══ Material ══
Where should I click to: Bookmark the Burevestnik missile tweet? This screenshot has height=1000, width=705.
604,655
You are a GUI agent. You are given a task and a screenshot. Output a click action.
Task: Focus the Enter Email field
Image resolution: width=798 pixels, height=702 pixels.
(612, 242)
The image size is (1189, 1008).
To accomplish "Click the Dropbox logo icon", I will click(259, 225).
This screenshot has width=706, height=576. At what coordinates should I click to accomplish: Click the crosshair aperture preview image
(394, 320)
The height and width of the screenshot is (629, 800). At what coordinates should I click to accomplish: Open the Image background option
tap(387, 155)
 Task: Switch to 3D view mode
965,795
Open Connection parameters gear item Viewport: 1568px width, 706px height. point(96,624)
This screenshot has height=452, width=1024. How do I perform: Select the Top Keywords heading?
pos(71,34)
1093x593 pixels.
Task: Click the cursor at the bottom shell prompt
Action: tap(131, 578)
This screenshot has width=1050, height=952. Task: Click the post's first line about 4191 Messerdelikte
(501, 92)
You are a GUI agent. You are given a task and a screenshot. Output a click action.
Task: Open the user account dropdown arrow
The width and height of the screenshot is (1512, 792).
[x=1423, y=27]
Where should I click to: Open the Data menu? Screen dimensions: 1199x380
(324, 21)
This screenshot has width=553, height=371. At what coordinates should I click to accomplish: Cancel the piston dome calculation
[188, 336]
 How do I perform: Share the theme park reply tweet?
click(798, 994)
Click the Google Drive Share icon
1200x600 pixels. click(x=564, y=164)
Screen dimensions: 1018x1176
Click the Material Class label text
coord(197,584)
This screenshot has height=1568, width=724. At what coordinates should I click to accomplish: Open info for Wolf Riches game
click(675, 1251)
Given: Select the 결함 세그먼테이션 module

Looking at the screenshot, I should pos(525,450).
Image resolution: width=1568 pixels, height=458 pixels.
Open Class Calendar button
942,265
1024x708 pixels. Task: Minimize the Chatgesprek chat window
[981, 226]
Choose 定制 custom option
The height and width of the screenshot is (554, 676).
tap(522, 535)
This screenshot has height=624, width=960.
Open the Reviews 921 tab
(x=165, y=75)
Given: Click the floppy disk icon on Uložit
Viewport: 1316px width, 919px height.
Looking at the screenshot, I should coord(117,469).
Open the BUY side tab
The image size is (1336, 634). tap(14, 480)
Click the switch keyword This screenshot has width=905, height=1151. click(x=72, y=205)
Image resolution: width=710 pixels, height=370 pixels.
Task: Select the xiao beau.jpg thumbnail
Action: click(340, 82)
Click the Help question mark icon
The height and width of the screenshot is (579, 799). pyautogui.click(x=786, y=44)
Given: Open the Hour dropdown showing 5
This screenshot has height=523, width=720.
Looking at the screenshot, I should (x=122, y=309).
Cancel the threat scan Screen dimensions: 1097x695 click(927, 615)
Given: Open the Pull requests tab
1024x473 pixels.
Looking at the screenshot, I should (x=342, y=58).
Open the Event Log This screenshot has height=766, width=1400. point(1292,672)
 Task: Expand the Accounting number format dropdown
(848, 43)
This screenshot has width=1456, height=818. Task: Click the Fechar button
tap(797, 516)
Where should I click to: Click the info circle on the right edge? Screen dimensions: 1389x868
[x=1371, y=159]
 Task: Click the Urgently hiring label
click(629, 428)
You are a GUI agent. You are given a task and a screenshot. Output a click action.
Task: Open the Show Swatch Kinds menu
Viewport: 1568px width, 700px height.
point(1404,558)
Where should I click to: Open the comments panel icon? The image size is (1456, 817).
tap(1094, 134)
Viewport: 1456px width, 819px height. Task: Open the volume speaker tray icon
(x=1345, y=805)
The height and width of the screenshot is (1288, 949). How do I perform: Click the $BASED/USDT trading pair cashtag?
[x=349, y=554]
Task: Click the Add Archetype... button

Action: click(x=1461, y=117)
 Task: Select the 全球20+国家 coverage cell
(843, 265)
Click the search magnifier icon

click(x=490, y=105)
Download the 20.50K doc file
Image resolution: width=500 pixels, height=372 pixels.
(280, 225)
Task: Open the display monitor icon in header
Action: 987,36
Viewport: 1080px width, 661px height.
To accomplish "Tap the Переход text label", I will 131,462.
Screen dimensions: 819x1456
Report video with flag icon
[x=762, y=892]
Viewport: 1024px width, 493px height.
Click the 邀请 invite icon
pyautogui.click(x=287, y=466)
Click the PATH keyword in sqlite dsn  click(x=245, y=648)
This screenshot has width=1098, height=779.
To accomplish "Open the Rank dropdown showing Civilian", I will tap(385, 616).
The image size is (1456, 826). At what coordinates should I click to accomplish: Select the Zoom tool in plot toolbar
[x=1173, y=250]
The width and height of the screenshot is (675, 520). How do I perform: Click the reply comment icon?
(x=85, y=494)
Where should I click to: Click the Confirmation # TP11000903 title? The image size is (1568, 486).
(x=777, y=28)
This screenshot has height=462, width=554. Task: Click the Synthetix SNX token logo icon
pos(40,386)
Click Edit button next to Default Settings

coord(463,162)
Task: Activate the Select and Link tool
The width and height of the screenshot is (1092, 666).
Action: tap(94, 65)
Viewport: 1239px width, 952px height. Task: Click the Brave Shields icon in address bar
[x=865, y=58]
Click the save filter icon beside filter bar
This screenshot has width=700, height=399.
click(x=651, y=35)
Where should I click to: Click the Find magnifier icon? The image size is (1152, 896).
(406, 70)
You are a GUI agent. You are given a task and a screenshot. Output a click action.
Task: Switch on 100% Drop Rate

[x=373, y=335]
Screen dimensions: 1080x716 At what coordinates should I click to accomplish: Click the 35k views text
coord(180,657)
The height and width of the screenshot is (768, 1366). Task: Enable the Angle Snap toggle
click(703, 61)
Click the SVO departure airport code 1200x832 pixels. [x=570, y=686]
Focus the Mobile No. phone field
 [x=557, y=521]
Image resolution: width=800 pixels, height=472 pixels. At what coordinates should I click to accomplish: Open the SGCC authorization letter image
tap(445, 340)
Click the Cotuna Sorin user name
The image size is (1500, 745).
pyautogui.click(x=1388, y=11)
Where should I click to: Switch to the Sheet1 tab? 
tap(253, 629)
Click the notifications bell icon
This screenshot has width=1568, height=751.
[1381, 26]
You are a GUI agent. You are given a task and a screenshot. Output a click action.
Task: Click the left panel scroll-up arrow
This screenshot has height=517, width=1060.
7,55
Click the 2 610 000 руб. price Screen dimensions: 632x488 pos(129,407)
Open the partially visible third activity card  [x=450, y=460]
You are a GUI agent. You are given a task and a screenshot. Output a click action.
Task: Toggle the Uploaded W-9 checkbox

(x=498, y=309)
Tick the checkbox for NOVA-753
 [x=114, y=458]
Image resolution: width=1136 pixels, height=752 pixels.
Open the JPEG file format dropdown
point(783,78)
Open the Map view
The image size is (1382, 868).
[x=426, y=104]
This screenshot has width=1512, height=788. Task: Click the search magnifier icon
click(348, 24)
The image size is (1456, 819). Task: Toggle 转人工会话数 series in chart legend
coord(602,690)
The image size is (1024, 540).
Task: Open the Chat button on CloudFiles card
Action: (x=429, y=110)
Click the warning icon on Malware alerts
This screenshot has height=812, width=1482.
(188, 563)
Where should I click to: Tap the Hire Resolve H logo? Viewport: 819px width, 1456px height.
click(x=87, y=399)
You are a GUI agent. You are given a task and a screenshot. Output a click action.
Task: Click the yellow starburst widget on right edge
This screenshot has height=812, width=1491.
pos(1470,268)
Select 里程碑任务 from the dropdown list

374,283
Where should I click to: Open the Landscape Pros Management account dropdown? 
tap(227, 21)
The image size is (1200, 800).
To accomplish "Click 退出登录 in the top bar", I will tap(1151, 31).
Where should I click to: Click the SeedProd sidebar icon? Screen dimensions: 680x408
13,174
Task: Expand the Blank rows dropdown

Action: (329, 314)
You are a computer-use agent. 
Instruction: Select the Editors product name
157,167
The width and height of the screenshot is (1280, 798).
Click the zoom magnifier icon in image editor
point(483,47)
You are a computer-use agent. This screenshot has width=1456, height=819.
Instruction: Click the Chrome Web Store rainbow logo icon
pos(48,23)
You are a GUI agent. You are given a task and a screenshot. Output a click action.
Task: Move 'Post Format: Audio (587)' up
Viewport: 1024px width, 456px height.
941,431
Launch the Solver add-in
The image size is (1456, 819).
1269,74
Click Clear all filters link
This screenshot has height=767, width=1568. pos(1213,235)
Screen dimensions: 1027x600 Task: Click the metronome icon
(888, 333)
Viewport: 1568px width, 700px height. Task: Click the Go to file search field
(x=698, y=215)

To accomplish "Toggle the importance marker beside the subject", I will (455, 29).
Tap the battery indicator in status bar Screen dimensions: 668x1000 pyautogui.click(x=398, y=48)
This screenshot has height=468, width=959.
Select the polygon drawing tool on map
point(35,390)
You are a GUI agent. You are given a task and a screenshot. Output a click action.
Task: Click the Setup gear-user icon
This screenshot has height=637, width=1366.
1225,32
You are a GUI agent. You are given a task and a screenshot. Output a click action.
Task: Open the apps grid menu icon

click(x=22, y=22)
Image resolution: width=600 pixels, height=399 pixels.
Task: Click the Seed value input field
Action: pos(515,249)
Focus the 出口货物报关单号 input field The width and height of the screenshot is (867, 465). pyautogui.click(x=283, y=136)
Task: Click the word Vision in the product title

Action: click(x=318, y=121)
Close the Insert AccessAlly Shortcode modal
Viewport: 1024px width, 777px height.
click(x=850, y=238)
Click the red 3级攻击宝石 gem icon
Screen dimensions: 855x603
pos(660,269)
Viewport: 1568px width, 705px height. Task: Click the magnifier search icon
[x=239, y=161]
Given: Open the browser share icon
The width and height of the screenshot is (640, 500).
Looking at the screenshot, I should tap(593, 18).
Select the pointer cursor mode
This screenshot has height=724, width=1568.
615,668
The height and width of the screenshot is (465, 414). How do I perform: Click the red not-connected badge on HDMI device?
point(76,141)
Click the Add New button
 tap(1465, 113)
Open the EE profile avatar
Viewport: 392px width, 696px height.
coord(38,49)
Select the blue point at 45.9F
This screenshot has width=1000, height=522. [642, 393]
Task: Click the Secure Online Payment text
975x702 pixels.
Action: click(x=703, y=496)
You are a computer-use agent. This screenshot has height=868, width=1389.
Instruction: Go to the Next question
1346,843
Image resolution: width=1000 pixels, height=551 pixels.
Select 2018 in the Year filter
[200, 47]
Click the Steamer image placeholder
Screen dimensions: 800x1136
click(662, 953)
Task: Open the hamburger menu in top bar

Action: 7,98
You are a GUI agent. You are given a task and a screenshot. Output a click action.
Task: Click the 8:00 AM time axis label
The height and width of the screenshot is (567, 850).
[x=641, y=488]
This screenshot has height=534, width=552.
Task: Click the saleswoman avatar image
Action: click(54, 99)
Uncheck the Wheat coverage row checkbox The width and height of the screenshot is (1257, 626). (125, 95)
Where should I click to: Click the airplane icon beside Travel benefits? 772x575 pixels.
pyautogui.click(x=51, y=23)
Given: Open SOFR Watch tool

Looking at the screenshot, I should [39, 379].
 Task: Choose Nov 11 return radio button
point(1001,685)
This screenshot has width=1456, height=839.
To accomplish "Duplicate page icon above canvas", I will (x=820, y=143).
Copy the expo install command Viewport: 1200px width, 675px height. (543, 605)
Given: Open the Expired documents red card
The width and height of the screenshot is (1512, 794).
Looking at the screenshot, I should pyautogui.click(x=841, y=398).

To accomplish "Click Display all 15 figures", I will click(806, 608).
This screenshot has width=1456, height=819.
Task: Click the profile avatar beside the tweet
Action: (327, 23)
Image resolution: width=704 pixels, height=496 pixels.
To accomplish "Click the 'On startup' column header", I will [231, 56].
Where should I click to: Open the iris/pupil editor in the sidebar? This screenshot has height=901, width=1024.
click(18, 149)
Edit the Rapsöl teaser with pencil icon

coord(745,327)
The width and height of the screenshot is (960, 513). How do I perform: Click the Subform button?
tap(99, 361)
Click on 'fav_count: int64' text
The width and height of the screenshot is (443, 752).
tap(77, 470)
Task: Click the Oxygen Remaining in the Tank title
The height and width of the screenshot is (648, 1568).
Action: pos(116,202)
═══
• **Exercise requirements**: Format the listing lines from the line containing "Click Clear all filters link" to the line containing "will (455, 29)." as a JSON array of strings, one string per line, skipping blank lines.

• **Solution to this problem**:
[
  "Click Clear all filters link",
  "This screenshot has height=767, width=1568. pos(1213,235)",
  "Screen dimensions: 1027x600 Task: Click the metronome icon",
  "(888, 333)",
  "Viewport: 1568px width, 700px height. Task: Click the Go to file search field",
  "(x=698, y=215)",
  "To accomplish \"Toggle the importance marker beside the subject\", I will (455, 29)."
]